Saturday, June 27, 2009

Saturn data
Diameter: 74,900 miles
Time to rotate: 10 hours, 39 minutes
Orbit: 29.5 years

Saturn is the second largest planet in our solar system, making it about 95 times larger than the Earth! The sixth planet out from the sun, it takes Saturn about 29.5 years to orbit the sun one time, traveling a distance of roughly 1,426,000,000 kilometers for one single revolution! This distant planet is famous for its rings and more than 30 discovered moons!

Much like its neighbor Jupiter, the sixth planet from the sun has a rocky core and a gaseous surface. But Saturn is chiefly known for its intricate series of rings that encircle it. The mile-thick rings are made of countless orbiting ice particles, from less than an inch to several feet in size. Up close, it's clear that Saturn has more rings than we can count. But though you can't see all of them from Earth, you can spot three of them with a good telescope,.

The two outermost rings are separated by a dark band called the Cassini Division, named for the astronomer who discovered it in 1675. The Cassini division isn't empty, but it has less material in it. The middle ring is the brightest, and just inside it is a fuzzy one that can be difficult to spot.

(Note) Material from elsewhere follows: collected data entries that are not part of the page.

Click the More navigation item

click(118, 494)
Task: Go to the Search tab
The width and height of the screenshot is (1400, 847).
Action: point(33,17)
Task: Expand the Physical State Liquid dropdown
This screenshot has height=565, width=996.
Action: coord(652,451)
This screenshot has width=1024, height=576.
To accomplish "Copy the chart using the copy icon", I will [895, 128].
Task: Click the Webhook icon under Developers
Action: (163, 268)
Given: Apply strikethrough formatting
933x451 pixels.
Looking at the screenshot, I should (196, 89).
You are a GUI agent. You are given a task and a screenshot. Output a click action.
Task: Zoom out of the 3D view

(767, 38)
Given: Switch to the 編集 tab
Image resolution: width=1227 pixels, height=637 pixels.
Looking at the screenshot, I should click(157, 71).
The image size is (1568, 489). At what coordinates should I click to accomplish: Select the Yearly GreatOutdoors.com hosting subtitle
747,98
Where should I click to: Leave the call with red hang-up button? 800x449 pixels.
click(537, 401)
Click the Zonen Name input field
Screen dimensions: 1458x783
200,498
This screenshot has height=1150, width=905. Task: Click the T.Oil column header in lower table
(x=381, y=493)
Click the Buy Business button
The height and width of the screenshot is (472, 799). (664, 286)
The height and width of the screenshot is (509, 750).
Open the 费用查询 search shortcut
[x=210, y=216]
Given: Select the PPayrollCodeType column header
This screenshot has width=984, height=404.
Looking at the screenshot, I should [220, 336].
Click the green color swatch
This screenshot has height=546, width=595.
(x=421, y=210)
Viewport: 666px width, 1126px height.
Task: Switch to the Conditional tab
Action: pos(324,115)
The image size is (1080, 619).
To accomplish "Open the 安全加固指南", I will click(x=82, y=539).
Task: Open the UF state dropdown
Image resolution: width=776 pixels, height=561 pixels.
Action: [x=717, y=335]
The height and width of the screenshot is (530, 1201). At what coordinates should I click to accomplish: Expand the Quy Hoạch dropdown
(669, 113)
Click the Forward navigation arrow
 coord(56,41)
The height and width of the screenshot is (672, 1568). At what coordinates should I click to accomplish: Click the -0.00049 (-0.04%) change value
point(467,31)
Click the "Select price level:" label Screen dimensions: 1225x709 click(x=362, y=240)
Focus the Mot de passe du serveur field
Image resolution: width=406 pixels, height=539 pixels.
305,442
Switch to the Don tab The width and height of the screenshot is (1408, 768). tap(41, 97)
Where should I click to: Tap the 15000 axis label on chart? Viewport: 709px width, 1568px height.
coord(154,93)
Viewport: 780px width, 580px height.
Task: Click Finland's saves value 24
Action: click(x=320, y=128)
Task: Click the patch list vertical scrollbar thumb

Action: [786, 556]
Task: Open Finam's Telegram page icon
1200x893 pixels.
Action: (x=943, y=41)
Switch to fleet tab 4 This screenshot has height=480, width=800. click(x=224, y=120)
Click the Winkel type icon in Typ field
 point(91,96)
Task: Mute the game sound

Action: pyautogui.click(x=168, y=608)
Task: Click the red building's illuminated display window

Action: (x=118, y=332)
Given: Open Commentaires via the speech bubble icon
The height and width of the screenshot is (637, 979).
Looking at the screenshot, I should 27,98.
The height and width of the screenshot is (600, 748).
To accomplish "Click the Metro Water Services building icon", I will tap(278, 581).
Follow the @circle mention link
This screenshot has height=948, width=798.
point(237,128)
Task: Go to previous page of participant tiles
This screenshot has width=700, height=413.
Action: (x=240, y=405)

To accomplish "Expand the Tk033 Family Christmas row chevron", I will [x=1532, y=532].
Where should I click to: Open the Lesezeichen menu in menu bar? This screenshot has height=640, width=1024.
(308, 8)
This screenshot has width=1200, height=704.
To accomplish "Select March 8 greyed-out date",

Saturn has 30+ known satellites, made mostly of ice and rock. The largest, Titan, orbits Saturn every 16 days and is visible through a good-sized amateur telescope. Titan, which is larger than the planet Mercury, has a thick atmosphere that obscures its surface. Though researchers aren't sure how many moons Saturn has, the total is likely at least 30, and may be much higher.

Astronomers have found the strongest evidence yet for an ocean beneath the icy shell of Saturn's Enceladus, suggesting it could join the exclusive club of watery moons in our solar system.

The salty water is likely feeding jets of water-ice that spurt from the moon's south polar region. Such plumes were first reported in 2005, and ever since, astronomers have suspected a liquid ocean might lie beneath the icy shell of Saturn's sixth largest moon.

The new finding, published in the June 25 issue of the journal Nature, could bump this diminutive world — measuring 310 miles (500 km) in diameter (about the width of Arizona) — into a class that includes Jupiter's Europa, Ganymede and Callisto.